In recent years Warby Parker has seemingly taken the eyeglasses industry by storm. Initially launched in 2010, in just a decade they have seen exponential growth resulting from their largely online-based business model. Their customers seemingly fall in love with their glasses the moment that they try them on both for their build quality and attractive prices. So what separates Warby Parker from the likes of companies like Lenscrafters and Pearl vision? And how, in just a decade’s time did this startup come to be valued at over $6 billion?
Warby Parker is a young company. It was launched in 2010 as a joint venture between Neil Blumenthal, Andrew Hunt, David Gilboa, and Jeffrey Raider. The name is said to be derived from two characters created by the favorite author, Jack Kerouac, of the four founders. The quartet of business partners received their first grant in the amount of $2500 to start Warby Parker from their alma mater, the University of Pennsylvania’s Wharton Business school out if its Venture Initiative Program (VIP). The VIP program is exceedingly selective and only awards funding to the most promising entrepreneurial proposals.
After launching, Warby Parker garnered so much buzz that it got the attention of Vogue, who ended up running an exposition covering the startup. Shortly after, investor interest in the company exploded. Throughout 2011 and 2012 Warby Parker was able to raise $52 million worth of funding. Just a year after first launching their business Warby Parker employed 60 people and was able to ship out 100,000 pairs of glasses. The company has continued to grow exponentially ever since, and just this past September went public to the tune of a valuation of $6 billion.
Part of what separates Warby Parker from other companies is its unique and innovative business model. The company began, and still mostly operates, entirely online. One might wonder how this is possible given that an important factor in choosing a pair of glasses is trying them on to see how they look. Warby Parker was able to circumnavigate that “obstacle” by leveraging technology as well as offering a “Home-try-on-Program.”
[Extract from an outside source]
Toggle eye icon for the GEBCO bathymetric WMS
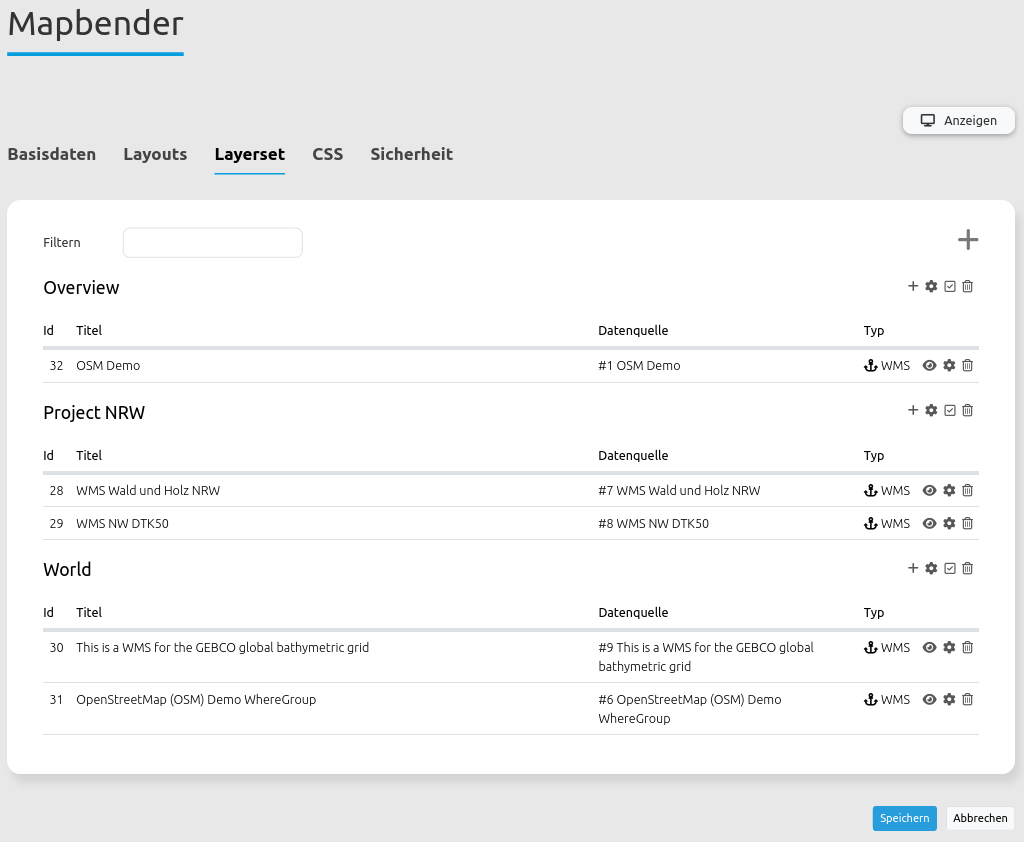Image resolution: width=1024 pixels, height=842 pixels. (929, 647)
A potential or existing customer can download the Warby Parker app and utilize its virtual try-on feature to view how different pairs of frames look on their face. With the Home-Try-On-Program an individual can select up to 5 pairs of glasses that Warby Parker will then ship to their home absolutely free of charge. The person then has 5 days to try on the different frames at their leisure.
Additionally, Warby Parker is committed to the “buy a pair, give a pair” philosophy. Warby Parker partners with a whole host of organizations that provide glasses to those otherwise unable to obtain corrective lenses. Every time a customer purchases a pair of glasses, Warby Partner sends out a pair via their charitable partners to give to an individual in need.
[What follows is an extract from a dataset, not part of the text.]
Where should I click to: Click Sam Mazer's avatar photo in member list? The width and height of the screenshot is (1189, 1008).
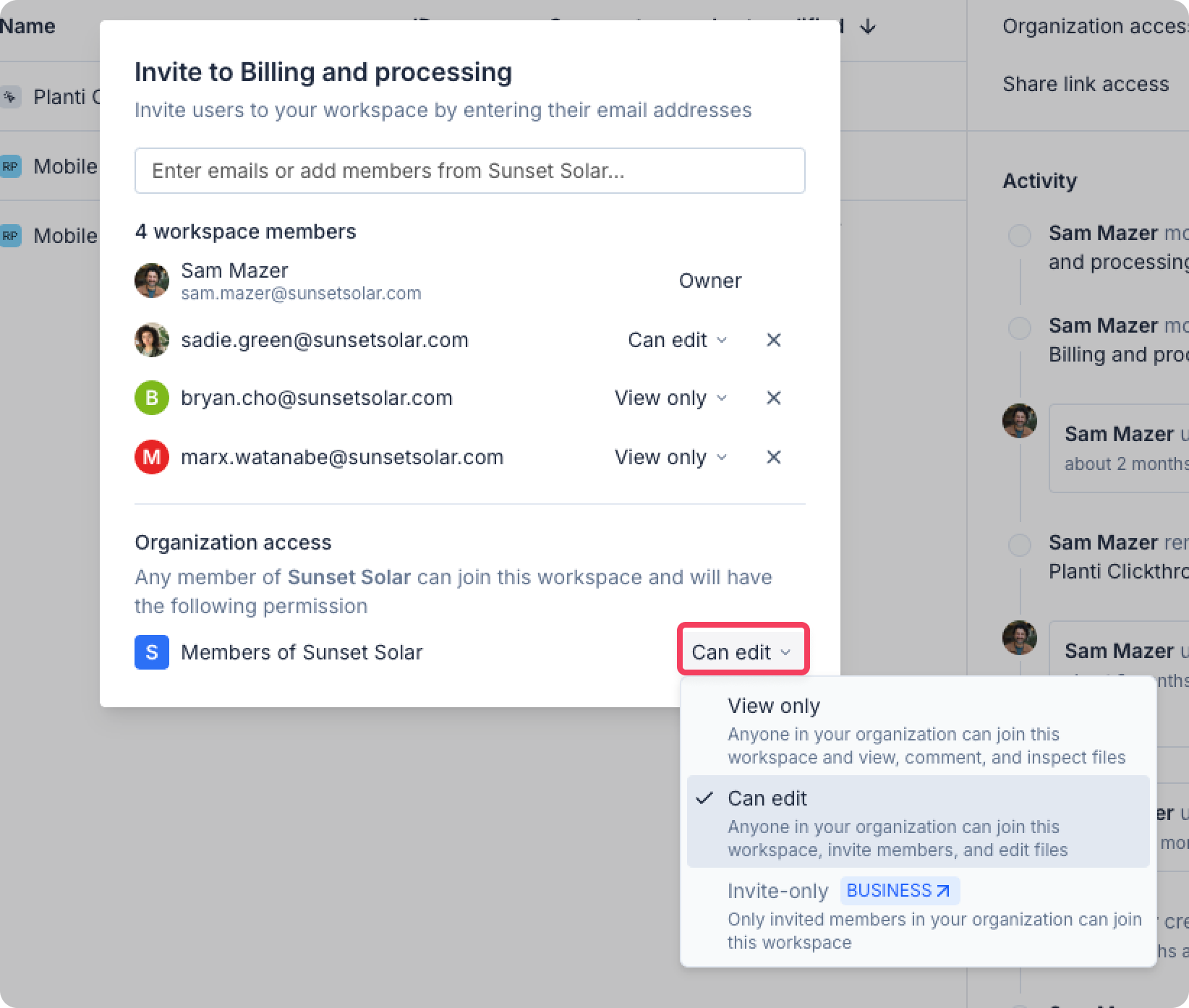[x=152, y=281]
In recent years, while Warby Parker’s business still remains largely online, due to their exponential success they have been able to open a steadily growing number of dedicated physical showrooms and have also partnered with Nordstrom to offer pop-up locations in 22 different stores across the nation. They are currently headquartered in New York City and have a prominent flagship location situated on the Upper East Side of Manhattan on the corner of East 82nd Street and Lexington Avenue.
How They Are Made
What sets them even further apart from their competition is their commitment to assembling every eyeglass frame in-house from materials that they personally source, as well as their direct-to-consumer approach.
A visit to the “How Are Glasses Are Made Page” on Warby Parker’s website details just how they assemble their products and exactly what they are comprised of. The process of making the glasses begins with each one’s design. They have their own team of designers who work on coming up with different concepts for their glasses. Secondly, their team personally sources each and every material that every frame is made with. Much of their materials come from a family-run factory in Italy that produces a custom-designed cellulose acetate specifically for Warby Parker. They also only use the highest-grade titanium.
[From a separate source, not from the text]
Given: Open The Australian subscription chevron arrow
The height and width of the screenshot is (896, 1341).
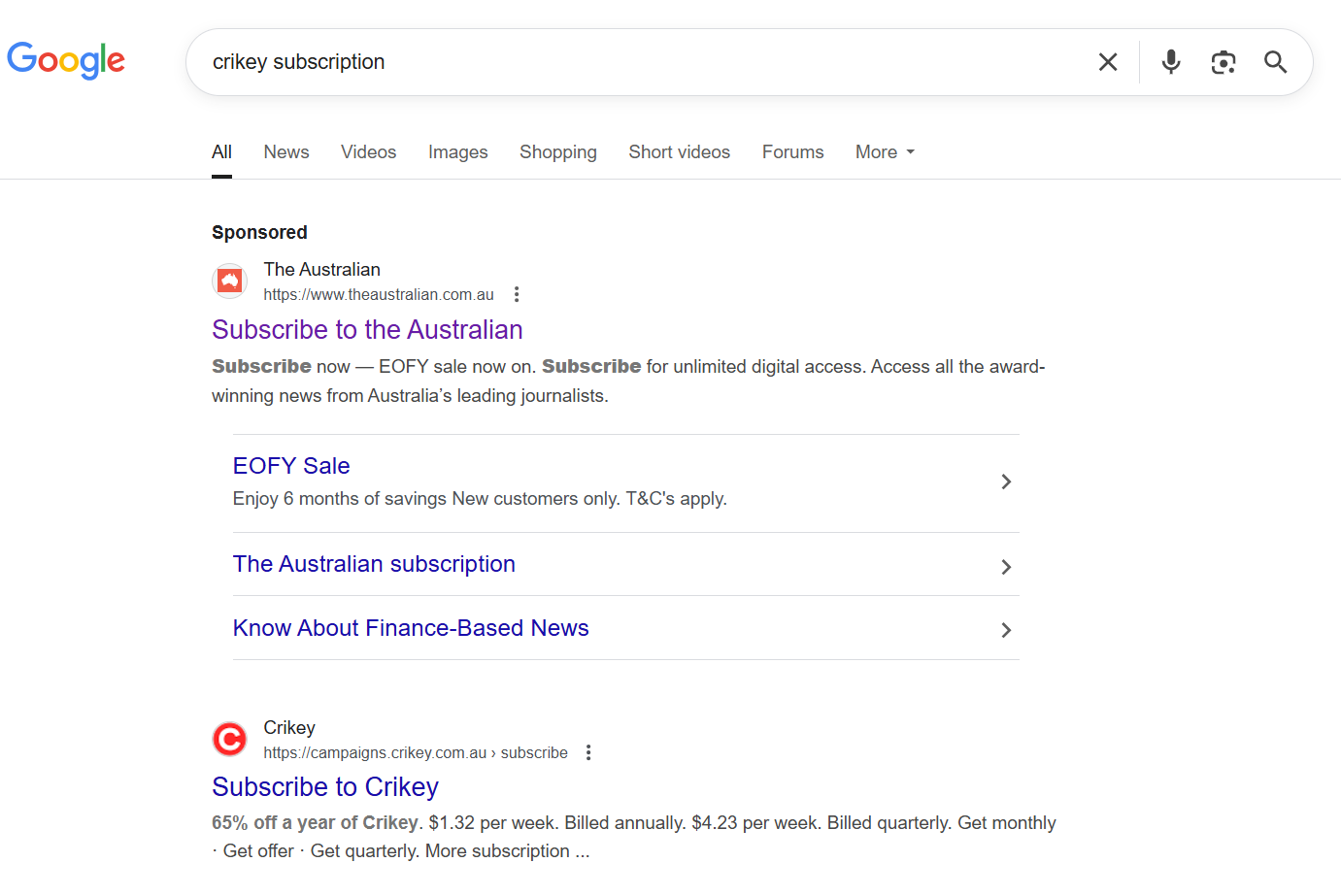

Next, the frame shapes are formed using what their website refers to as a high-tech CNC machine. Essentially, a CNC machine is a motorized tool that can be manually manipulated by its operator. In the case of glasses, these machines are used to aid in making the precise shape needed for each frame design. After the frames are molded they are then hand-assembled and inspected to ensure each one is of optimum quality and build. To complete the assembly process, every frame is polished with a combination of wood chips and a unique German wax compound. Then, as a final touch, the Warby Parker logo is hand-etched into both of the legs of an individual frame.
Lastly, Warby Parker’s innovative business model and commitment to delivering a quality product directly from them to their consumer have served them well in the years since they first launched. Their unique drive to service their customers in the best way possible is sure to continue to drive their success in the future as their brand and mission continue to evolve.